◆ Task to complete
If a line of the records contains the word "computer", list it.

◆ Provided information
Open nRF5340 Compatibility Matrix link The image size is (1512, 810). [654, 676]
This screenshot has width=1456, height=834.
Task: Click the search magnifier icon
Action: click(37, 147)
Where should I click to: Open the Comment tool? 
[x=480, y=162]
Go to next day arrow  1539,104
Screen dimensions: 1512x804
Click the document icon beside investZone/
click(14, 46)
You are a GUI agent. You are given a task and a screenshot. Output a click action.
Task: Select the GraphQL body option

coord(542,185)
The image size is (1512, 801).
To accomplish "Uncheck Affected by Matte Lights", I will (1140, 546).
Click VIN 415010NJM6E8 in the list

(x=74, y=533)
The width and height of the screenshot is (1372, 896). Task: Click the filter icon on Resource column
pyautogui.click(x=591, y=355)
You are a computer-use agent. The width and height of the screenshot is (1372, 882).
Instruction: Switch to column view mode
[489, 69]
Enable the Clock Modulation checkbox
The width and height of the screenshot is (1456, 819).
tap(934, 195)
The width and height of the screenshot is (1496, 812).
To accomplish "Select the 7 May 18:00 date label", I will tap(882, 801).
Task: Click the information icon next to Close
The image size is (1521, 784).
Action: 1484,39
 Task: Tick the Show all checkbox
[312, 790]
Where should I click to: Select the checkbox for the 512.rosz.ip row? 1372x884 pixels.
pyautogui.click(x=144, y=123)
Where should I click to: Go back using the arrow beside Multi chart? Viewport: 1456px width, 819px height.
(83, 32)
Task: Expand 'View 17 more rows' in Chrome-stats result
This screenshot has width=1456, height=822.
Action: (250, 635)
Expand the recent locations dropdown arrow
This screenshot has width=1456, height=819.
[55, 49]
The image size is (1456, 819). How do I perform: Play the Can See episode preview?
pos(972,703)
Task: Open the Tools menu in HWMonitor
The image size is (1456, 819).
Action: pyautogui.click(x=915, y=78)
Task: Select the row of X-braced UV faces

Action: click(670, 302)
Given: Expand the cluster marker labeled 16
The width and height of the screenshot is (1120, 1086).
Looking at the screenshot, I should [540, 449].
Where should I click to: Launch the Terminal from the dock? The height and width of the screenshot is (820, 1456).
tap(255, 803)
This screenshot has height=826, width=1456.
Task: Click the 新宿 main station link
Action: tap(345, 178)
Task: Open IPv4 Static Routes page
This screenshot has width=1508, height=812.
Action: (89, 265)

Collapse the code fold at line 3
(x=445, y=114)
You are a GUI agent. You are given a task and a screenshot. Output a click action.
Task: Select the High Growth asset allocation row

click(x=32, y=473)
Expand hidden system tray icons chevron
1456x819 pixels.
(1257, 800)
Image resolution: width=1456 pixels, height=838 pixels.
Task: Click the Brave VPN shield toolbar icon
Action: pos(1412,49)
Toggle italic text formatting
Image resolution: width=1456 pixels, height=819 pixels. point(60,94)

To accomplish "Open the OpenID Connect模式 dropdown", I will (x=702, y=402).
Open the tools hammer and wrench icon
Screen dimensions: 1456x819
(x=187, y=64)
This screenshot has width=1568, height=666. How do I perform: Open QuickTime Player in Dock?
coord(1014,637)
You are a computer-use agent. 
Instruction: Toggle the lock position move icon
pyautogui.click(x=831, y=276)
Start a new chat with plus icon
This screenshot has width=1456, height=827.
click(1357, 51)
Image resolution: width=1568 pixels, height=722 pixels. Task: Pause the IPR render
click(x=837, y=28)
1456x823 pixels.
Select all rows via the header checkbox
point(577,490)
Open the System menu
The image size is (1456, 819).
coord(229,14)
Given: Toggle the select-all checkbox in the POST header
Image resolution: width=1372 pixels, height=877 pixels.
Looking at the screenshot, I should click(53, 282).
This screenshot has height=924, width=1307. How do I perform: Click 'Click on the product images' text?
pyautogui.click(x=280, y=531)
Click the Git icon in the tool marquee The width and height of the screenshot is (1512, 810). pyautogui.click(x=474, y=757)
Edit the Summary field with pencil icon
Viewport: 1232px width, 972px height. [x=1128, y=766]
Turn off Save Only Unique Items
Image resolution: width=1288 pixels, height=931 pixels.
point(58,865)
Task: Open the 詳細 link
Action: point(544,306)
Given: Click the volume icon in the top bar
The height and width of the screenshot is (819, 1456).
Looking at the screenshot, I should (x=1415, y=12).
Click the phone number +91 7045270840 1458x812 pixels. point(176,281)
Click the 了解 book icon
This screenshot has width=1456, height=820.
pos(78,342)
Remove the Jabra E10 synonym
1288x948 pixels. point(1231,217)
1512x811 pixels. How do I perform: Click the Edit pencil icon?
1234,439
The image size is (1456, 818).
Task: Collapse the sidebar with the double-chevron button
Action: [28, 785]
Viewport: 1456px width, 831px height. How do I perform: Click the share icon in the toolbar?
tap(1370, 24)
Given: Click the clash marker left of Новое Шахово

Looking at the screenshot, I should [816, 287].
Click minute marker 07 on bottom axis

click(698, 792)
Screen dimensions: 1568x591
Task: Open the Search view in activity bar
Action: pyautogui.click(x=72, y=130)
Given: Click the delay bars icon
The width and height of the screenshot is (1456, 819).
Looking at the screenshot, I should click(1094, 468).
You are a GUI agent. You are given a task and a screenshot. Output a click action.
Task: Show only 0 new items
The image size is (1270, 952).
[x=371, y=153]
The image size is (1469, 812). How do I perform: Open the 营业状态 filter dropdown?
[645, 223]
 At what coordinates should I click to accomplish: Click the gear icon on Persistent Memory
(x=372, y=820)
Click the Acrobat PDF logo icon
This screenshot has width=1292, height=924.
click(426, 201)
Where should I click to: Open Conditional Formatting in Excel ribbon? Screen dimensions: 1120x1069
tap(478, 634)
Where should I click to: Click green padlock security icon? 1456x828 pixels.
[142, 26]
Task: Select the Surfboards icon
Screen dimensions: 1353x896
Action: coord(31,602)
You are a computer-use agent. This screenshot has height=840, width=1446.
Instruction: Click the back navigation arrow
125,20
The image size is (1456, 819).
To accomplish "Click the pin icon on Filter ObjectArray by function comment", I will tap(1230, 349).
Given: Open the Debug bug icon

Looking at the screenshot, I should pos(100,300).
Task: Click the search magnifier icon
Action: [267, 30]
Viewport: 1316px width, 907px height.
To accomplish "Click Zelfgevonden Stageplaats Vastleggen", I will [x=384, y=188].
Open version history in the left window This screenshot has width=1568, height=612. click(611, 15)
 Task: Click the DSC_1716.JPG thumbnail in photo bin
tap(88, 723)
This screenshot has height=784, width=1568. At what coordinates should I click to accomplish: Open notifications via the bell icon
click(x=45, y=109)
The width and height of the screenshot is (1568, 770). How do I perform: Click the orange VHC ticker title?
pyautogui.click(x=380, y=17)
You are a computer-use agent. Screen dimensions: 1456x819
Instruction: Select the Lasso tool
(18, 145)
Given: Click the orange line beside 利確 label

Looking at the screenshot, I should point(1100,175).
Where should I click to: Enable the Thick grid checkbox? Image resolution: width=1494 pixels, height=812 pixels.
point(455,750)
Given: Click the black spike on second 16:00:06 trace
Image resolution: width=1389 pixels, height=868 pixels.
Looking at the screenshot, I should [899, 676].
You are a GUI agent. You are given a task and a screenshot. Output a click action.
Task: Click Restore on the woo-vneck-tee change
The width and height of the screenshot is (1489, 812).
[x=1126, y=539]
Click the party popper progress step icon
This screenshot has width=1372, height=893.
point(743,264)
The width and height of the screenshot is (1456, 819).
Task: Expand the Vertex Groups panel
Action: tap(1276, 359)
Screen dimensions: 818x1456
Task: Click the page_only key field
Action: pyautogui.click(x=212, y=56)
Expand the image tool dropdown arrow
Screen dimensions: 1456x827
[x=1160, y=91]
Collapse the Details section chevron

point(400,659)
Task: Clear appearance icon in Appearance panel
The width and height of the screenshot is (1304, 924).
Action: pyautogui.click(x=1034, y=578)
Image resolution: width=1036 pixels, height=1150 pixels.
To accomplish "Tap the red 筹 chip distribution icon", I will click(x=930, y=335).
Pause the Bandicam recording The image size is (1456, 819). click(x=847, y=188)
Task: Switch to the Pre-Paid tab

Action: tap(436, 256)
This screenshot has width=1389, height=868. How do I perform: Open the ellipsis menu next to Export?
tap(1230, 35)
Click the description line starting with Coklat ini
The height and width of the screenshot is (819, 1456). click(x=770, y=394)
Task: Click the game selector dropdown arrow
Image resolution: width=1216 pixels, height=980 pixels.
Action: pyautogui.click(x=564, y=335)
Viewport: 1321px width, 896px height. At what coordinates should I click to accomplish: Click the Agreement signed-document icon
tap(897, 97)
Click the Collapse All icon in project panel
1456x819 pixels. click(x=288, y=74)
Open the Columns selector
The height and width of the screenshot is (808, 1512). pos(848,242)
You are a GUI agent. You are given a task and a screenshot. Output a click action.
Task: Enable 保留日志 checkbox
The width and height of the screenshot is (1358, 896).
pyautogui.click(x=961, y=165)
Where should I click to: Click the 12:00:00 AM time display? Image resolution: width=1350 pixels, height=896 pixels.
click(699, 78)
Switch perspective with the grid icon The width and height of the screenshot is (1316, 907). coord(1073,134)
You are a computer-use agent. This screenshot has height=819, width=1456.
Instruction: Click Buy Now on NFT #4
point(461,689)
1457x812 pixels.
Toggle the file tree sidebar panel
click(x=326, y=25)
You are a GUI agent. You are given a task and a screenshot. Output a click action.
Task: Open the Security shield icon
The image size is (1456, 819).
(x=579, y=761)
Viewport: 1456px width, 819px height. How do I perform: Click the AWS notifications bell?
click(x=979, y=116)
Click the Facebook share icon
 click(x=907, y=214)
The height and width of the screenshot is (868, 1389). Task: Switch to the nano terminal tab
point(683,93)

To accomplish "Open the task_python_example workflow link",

◆ Solution to this exercise
You are a computer-use agent. The width and height of the screenshot is (1372, 882).
You are a computer-use agent. 
You are a computer-use agent. This screenshot has height=840, width=1446.
You are a computer-use agent. Screen dimensions: 1456x819
You are a computer-use agent. This screenshot has height=819, width=1456.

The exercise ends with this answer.